BMC Nurs ; 18: 13, 2019.
Artigo em Inglês | MEDLINE | ID: mdl-30976196

RESUMO

BACKGROUND: The Family Nurse Partnership (FNP) programme was introduced to support young first-time mothers. A randomised trial found FNP added little short-term benefit compared to usual care. The study included a comprehensive parallel process evaluation, including focus groups, conducted to aid understanding of the introduction of the programme into a new service and social context. The aim of the focus groups was to investigate views of key health professionals towards the integration and delivery of FNP programme in England. METHODS: Focus groups were conducted separately with Family Nurses, Health Visitors and Midwives at trial sites during 2011-2012. Transcripts from audio-recordings were analysed thematically. RESULTS: A total of 122 professionals participated in one of 19 focus groups.

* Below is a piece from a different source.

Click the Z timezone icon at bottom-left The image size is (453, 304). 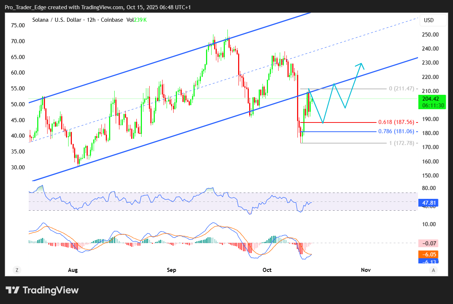pos(17,270)
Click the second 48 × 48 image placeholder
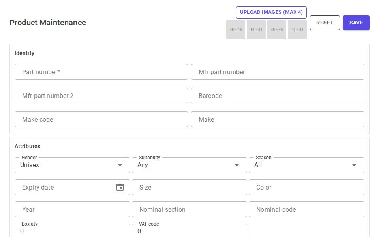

Family Nurses were confident in the effectiveness of FNP, although they experienced practical difficulties meeting programme fidelity targets and considered that programme goals did not sufficiently reflect client or community priorities. Health Visitors and Midwives regarded FNP as well-resourced and beneficial to clients, describing their own services as undervalued and struggling. They wished to work closely with Family Nurses, but felt excluded from doing so by practical barriers and programme protection. CONCLUSION: FNP was described as well-resourced and delivered by highly motivated and well supported Family Nurses. FNP eligibility, content and outcomes conflicted with individual client and community priorities. These factors may have restricted the potential effectiveness of a programme developed and previously tested in a different social milieu. Building Blocks ISRCTN23019866 Registered 20/04/2009.